[Maritime Week / Bell Street Pier]


KPFF Engineering

As our urban waterfront areas continue to grow, successful projects, such as the Port of Seattle's Terminal 5, will blend the needs of commerce, industry and the community into an integrated solution.

The Port is currently expanding and redeveloping one of its larger industrial properties, Terminal 5, into a state-of-the-art modern container handling facility for American President Lines (APL). Like the Bell Street Pier project, Terminal 5 has been designed to utilize an under-developed and polluted industrial property to help generate benefits to the neighboring urban areas.

A rendering of Terminal 5 after construction is completed. In all, over 188 acres will be developed to allow for additional container facilities.

As a significant waterfront development, this 188-acre expansion presents several unique features including the introduction of an on-terminal rail facility, as well as extensive operational innovations and environmental mitigation measures. The project began after a request by APL to expand their 88-acre terminal area and create a load center based in the Northwest that would be large enough to meet their growing business needs and include an intermodal rail facility. To implement APL's redevelopment vision, a master plan was developed by the Port of Seattle and KPFF Consulting Engineers. The initial design posed several challenging issues, including the close proximity of the terminal to existing residential urban areas, the sizable task of environmental remediation of several industrial sites and a former landfill, the seismic assessment and design of wharf structures and the extensive rail requirements of APL.

After careful site assessment, design team members have created one of the largest, technically innovative container terminal facilities in the United States. Designed to serve APL's needs well into the next century, the unique components feature manned, computerized railroad operations, six loading tracks to accommodate 56 309-foot intermodal rail cars allowing for loading and unloading of two 28-car unit trains simultaneously, as well as the installation of a double track to allow APL and Burlington Northern Santa Fe Railroad to operate concurrently.

Located in an environmentally sensitive area near the Duwamish River and Elliott Bay, it was critical to coordinate and communicate with the numerous agencies and the community in order to meet permitting requirements and enhance the adjacent areas. As a result, the project includes several different forms of public access, including pedestrian overpass structures over rail tracks, extensive formal and natural landscaping, bike and pedestrian trails and a public viewing tower with sweeping views of the bay and the Seattle skyline.

Landscaping efforts along the Harbor Avenue Corridor will create a great visual impact to the area, providing for a more scenic facade to an otherwise industrialized area.
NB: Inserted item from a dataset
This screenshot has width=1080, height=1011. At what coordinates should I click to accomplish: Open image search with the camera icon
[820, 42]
The public shoreline is expected to reap benefits from this master plan, including new parking areas, shoreline habitat restoration, restrooms and an interpretative information area, pier and deck walkways along with access roads and pathways creating a link to Harbor Avenue. Because of the heavy activity at the terminal, noise walls are being constructed to mitigate the frequent operation of railroad tracks and a landscaped buffer was formed along the west side of the site.
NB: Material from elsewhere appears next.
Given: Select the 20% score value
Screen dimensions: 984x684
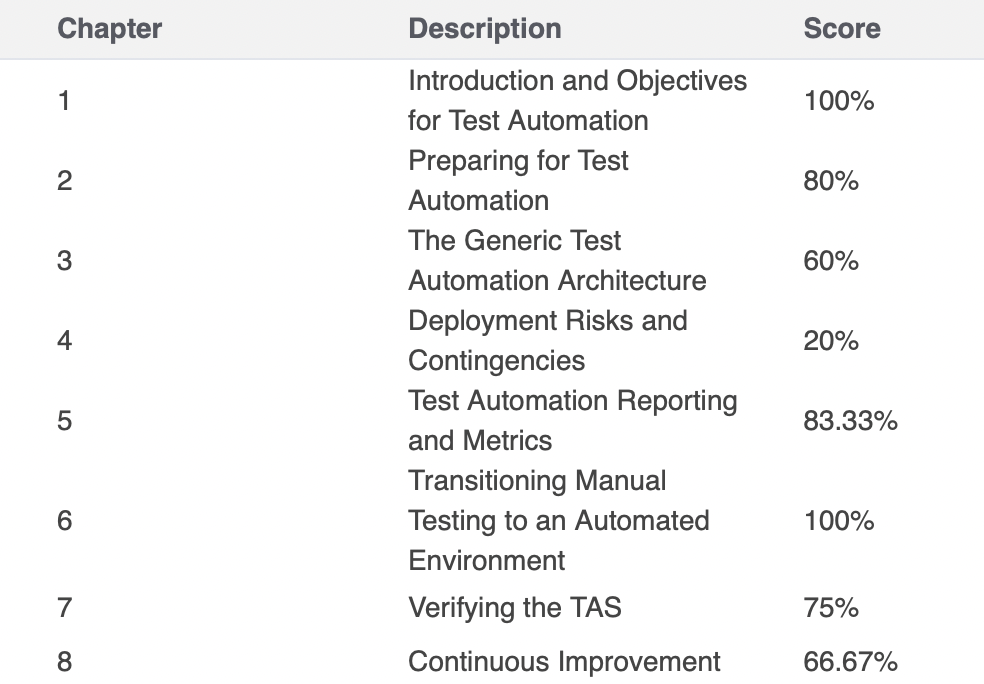Looking at the screenshot, I should click(830, 341).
The project called for the clean-up of approximately 100-acres of contaminated environment that formerly served as various industrial properties, shipyards and a municipal landfill. As a result, predictable and more cost-effective clean-up solutions have been adopted that satisfy environmental regulations. The remediation plan developed by this project has created several clean-up solutions and established guidelines for future redevelopment of urban industrial lands while providing reliable environmental protection.

As a response to the general direction of the shipping industry's consolidation of shipping lines, this terminal expansion has created a baseline for future design and the Port is being approached by other shipping lines who are looking for similar guidelines. The Harbor Island Expansion (Terminal 18), a much larger facility, will most likely build on the criteria established from Terminal 5.
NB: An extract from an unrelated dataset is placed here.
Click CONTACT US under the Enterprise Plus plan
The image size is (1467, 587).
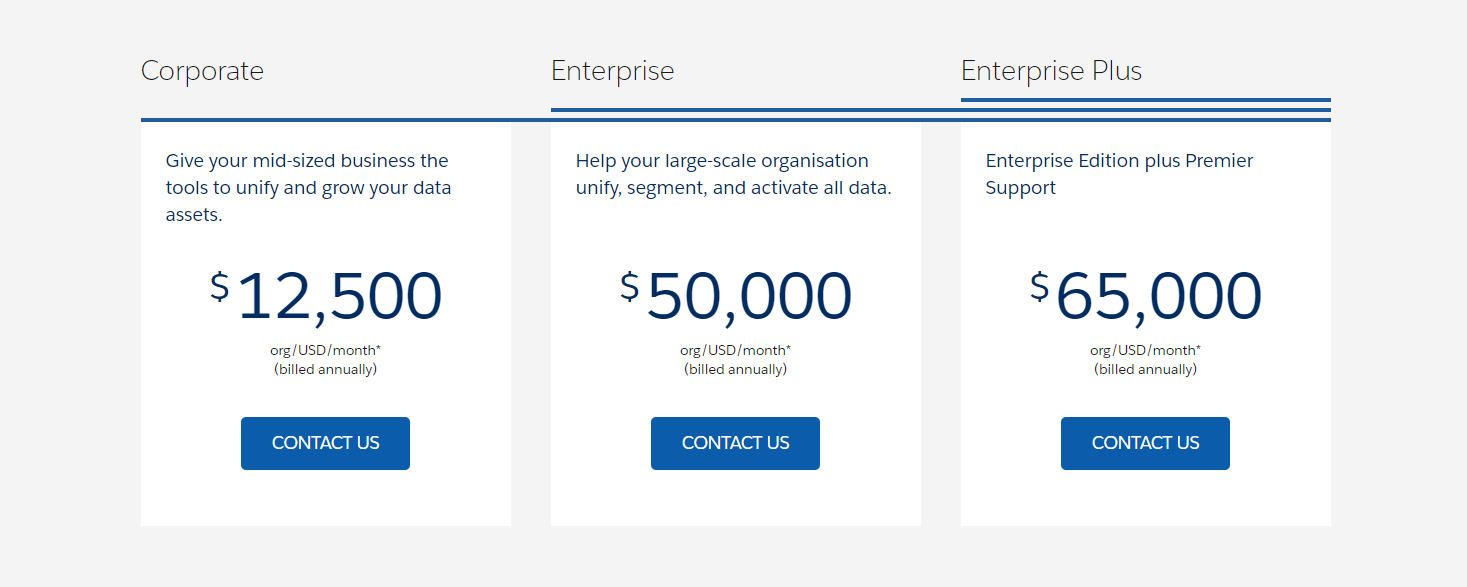[x=1145, y=443]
Following completion of the Terminal 5 facility, APL will have the capacity to administer a more cost efficient and streamlined business to their direct clients as well as generate positive economic growth for the community. The project ultimately will act as an example for future redevelopment activity along the Seattle waterfront, particularly with respect to industrial sites. Terminal 5 presents itself as an excellent case of coexistence between industrialized areas and residential communities. The public viewing tower and overlooks constructed on the site will function as an educational opportunity for those interested in understanding the working components of a container yard while concurrently providing positive reinforcement to the community's economy.

The results of this venture may change the face of future endeavors, especially where public access is concerned. Design team members have taken great strides to ensure the vision of the project remains in accordance with the public's expectations. Seattle can expect the various developments along the waterfront to produce not only more construction growth in the area, but an increased level of economic growth for businesses in our city center. Upon completion of the project in 1998, activity for the Port is expected to increase, providing new opportunities for business through Seattle, and simultaneously adding growth to the city as a major gateway port. The Southwest Harbor Project (Terminal 5) has developed a new approach for similar redevelopments with a new community awareness, providing for a positive union between industry and urban society.